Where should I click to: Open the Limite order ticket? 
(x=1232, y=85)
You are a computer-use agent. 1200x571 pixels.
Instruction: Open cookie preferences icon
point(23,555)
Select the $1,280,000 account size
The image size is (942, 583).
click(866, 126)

▸ Task prompt:
Copy the records exactly.

▸ Solution for this task:
Where should I click to: Open the Limite order ticket? 
(x=1232, y=85)
You are a computer-use agent. 1200x571 pixels.
Instruction: Open cookie preferences icon
point(23,555)
Select the $1,280,000 account size
The image size is (942, 583).
click(866, 126)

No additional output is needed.